U.S. Department of Health and Human Services

 

Date of this Version

4-1965

Document Type

Article

Citation

Reprinted from ANALYTICAL CHEMISTRY ANNUAL REVIEWS, Vol. 37, Page 130R, April 1965.

Comments

U.S. government work.

Abstract

METHODOLOGY for residue analysis has advanced rapidly during the current review period, from November 1962 through October 1964. Notable progress has been made in the development and refinement of methods of analysis by which any or all of a large number of pesticide residue chemicals can be detected and measured in one general operation. This is of particular significance because great interest has developed-outside the scientific community as well as within - in the possible presence of pesticide chemicals in all parts of our environment, including man himself. Only by the use of improved methodology will it be possible to accomplish the task of detecting, identifying, and measuring the many possible residual pesticide chemicals. It is only after the presence or absence of these chemicals in any part of our environment has been proved unequivocally that the medical man, the lawyer, the lawmaker, the administrators in government and in industry, and other interested groups can assess the significance of such residues.

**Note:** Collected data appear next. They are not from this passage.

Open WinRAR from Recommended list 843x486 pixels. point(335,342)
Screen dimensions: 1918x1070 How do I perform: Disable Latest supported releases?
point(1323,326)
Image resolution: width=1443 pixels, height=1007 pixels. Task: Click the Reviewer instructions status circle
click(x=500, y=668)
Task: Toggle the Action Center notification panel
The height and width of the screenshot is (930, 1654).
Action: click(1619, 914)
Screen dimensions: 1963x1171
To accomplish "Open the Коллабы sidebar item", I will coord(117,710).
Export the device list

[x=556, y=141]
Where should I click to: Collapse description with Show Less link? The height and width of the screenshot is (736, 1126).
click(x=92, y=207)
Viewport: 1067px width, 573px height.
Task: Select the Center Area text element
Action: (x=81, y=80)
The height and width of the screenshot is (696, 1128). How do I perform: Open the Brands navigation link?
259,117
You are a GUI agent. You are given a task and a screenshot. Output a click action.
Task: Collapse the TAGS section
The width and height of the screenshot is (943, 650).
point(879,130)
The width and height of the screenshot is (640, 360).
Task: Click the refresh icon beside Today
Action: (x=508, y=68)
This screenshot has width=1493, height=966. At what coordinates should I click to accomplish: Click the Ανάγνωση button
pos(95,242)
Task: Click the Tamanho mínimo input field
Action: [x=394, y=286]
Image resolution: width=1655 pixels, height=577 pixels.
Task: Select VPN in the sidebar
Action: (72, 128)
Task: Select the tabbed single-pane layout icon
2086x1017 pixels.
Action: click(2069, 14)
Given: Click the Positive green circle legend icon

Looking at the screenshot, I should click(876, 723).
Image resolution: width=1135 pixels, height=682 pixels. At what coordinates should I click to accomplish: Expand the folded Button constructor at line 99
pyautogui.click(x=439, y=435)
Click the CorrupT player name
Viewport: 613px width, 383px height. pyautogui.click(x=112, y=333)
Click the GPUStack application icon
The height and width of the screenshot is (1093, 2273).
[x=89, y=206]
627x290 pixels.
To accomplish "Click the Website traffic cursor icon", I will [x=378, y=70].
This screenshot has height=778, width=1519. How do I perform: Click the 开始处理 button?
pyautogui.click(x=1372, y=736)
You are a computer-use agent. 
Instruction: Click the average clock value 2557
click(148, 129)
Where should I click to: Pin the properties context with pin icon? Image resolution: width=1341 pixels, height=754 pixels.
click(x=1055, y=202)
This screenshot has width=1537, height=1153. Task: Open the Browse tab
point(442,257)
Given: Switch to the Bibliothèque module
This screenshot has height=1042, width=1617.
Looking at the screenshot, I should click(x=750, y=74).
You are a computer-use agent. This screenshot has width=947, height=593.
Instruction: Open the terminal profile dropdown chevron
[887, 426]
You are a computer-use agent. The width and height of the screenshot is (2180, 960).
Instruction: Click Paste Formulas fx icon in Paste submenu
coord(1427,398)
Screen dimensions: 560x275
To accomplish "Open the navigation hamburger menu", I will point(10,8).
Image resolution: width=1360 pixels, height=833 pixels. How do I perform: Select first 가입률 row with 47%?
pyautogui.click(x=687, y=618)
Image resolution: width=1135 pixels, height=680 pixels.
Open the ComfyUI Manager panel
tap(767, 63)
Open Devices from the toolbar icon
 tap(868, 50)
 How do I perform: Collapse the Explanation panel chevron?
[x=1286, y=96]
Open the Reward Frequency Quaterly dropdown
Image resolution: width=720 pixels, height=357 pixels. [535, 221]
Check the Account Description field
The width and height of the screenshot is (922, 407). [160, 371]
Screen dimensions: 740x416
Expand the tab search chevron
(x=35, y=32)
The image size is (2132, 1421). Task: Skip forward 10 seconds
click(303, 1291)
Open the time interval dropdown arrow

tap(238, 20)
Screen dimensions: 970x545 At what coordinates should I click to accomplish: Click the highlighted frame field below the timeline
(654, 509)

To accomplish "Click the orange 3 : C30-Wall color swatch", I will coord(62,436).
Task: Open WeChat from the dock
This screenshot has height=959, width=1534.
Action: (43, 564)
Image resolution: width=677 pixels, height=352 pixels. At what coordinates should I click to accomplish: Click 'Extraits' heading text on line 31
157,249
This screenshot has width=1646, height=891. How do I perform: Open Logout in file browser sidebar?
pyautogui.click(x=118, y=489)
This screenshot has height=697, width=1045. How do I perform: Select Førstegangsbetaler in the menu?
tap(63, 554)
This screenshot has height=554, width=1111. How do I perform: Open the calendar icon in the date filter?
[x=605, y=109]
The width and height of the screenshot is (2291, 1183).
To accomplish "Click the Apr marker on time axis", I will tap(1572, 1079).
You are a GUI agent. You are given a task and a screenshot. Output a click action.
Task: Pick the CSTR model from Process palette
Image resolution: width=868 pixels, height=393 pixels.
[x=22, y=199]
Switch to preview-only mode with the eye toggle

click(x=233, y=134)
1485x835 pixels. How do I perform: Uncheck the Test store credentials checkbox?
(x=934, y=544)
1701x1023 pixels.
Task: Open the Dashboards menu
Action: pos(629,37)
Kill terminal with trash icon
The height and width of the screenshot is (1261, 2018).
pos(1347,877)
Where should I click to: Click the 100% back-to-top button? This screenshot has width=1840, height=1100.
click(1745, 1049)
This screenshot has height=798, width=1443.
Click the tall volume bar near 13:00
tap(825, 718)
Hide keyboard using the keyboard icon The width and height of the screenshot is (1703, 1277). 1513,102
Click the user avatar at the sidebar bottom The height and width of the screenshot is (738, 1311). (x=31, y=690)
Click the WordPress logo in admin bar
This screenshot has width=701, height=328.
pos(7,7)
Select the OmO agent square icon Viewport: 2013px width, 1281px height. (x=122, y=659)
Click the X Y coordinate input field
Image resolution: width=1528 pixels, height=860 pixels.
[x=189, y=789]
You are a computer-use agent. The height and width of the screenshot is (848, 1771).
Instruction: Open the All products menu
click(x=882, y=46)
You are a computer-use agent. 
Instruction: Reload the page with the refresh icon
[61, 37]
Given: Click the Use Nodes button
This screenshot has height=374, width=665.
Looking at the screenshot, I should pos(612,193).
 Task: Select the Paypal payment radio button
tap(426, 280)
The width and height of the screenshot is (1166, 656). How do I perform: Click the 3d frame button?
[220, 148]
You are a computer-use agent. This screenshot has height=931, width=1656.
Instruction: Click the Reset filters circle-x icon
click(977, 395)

There are 300 to 400 chemicals registered for use on food products alone, and a few hundred more are registered for other uses whereby they may become part of our environment. The chemist cannot know which of the hundreds of possible pesticide chemical residues to look for in samples of air, water, soil, plants, human and animal tissues, prepared foods, etc. There is an urgent need for general procedures that can identify and measure a large number of chemicals at one time. They must be highly sensitive and accurate, since it is essential that all monitoring of our environment be at a level considerably below any "tolerance" or otherwise critical level, so that trends can be more readily recognized and assessed for significance. Upward or downward trends in any portion of our environment will be recognizable only when the methodology becomes sufficiently sensitive and accurate so that analyses in the fraction-of-a-part-per-million or even part-per-billion range become routinely dependable (Fischbach, H. Pub. 1082, National Research Council, p. 55, Nov. 29,1962).